Begin
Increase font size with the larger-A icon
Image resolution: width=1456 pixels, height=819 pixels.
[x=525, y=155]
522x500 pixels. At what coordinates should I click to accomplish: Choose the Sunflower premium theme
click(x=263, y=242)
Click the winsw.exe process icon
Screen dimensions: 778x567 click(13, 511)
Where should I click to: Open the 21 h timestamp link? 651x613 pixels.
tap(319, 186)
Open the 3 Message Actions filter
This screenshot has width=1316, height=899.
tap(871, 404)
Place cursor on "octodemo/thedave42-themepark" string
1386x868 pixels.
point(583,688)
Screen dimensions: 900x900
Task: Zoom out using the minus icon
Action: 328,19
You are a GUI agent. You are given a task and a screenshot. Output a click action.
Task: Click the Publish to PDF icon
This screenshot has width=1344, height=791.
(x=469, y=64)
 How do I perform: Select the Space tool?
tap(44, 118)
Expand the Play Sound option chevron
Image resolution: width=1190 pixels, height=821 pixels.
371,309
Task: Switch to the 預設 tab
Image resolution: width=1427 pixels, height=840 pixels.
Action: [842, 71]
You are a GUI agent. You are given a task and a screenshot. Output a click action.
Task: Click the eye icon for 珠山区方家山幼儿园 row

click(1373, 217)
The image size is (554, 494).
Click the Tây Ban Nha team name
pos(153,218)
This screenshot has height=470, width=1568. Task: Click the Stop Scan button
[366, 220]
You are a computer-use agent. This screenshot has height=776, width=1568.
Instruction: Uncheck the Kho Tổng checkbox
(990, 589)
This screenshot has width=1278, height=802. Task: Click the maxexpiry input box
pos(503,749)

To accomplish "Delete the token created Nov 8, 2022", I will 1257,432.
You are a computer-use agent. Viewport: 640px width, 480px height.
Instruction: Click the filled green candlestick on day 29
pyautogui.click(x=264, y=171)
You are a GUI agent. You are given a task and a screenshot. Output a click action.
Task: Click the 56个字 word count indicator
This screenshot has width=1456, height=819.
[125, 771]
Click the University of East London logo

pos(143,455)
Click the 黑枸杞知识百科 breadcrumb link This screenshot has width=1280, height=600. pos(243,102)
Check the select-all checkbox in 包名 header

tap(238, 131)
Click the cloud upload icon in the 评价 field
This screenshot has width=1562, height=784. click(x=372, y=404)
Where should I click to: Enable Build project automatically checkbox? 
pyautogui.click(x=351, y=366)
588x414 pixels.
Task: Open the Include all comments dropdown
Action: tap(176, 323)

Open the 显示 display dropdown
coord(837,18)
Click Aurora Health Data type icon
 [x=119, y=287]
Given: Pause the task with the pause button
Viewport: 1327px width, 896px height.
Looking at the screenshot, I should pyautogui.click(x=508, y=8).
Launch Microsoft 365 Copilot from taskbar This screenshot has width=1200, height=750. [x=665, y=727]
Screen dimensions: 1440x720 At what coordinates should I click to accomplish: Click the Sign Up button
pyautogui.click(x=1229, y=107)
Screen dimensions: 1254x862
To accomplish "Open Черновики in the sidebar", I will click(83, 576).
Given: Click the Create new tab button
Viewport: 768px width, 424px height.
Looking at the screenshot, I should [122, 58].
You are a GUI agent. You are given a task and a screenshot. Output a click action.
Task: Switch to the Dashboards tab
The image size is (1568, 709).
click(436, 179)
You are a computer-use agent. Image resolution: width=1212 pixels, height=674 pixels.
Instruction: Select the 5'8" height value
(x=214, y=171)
End
* [Request]:
Reproduce all of the items above word for word, leaving every line unchanged.

* [Output for this exercise]:
Increase font size with the larger-A icon
Image resolution: width=1456 pixels, height=819 pixels.
[x=525, y=155]
522x500 pixels. At what coordinates should I click to accomplish: Choose the Sunflower premium theme
click(x=263, y=242)
Click the winsw.exe process icon
Screen dimensions: 778x567 click(13, 511)
Where should I click to: Open the 21 h timestamp link? 651x613 pixels.
tap(319, 186)
Open the 3 Message Actions filter
This screenshot has width=1316, height=899.
tap(871, 404)
Place cursor on "octodemo/thedave42-themepark" string
1386x868 pixels.
point(583,688)
Screen dimensions: 900x900
Task: Zoom out using the minus icon
Action: 328,19
You are a GUI agent. You are given a task and a screenshot. Output a click action.
Task: Click the Publish to PDF icon
This screenshot has width=1344, height=791.
(x=469, y=64)
 How do I perform: Select the Space tool?
tap(44, 118)
Expand the Play Sound option chevron
Image resolution: width=1190 pixels, height=821 pixels.
371,309
Task: Switch to the 預設 tab
Image resolution: width=1427 pixels, height=840 pixels.
Action: [842, 71]
You are a GUI agent. You are given a task and a screenshot. Output a click action.
Task: Click the eye icon for 珠山区方家山幼儿园 row

click(1373, 217)
The image size is (554, 494).
Click the Tây Ban Nha team name
pos(153,218)
This screenshot has height=470, width=1568. Task: Click the Stop Scan button
[366, 220]
You are a computer-use agent. This screenshot has height=776, width=1568.
Instruction: Uncheck the Kho Tổng checkbox
(990, 589)
This screenshot has width=1278, height=802. Task: Click the maxexpiry input box
pos(503,749)

To accomplish "Delete the token created Nov 8, 2022", I will 1257,432.
You are a computer-use agent. Viewport: 640px width, 480px height.
Instruction: Click the filled green candlestick on day 29
pyautogui.click(x=264, y=171)
You are a GUI agent. You are given a task and a screenshot. Output a click action.
Task: Click the 56个字 word count indicator
This screenshot has width=1456, height=819.
[125, 771]
Click the University of East London logo

pos(143,455)
Click the 黑枸杞知识百科 breadcrumb link This screenshot has width=1280, height=600. pos(243,102)
Check the select-all checkbox in 包名 header

tap(238, 131)
Click the cloud upload icon in the 评价 field
This screenshot has width=1562, height=784. click(x=372, y=404)
Where should I click to: Enable Build project automatically checkbox? 
pyautogui.click(x=351, y=366)
588x414 pixels.
Task: Open the Include all comments dropdown
Action: tap(176, 323)

Open the 显示 display dropdown
coord(837,18)
Click Aurora Health Data type icon
 [x=119, y=287]
Given: Pause the task with the pause button
Viewport: 1327px width, 896px height.
Looking at the screenshot, I should pyautogui.click(x=508, y=8).
Launch Microsoft 365 Copilot from taskbar This screenshot has width=1200, height=750. [x=665, y=727]
Screen dimensions: 1440x720 At what coordinates should I click to accomplish: Click the Sign Up button
pyautogui.click(x=1229, y=107)
Screen dimensions: 1254x862
To accomplish "Open Черновики in the sidebar", I will click(83, 576).
Given: Click the Create new tab button
Viewport: 768px width, 424px height.
Looking at the screenshot, I should [122, 58].
You are a GUI agent. You are given a task and a screenshot. Output a click action.
Task: Switch to the Dashboards tab
The image size is (1568, 709).
click(436, 179)
You are a computer-use agent. Image resolution: width=1212 pixels, height=674 pixels.
Instruction: Select the 5'8" height value
(x=214, y=171)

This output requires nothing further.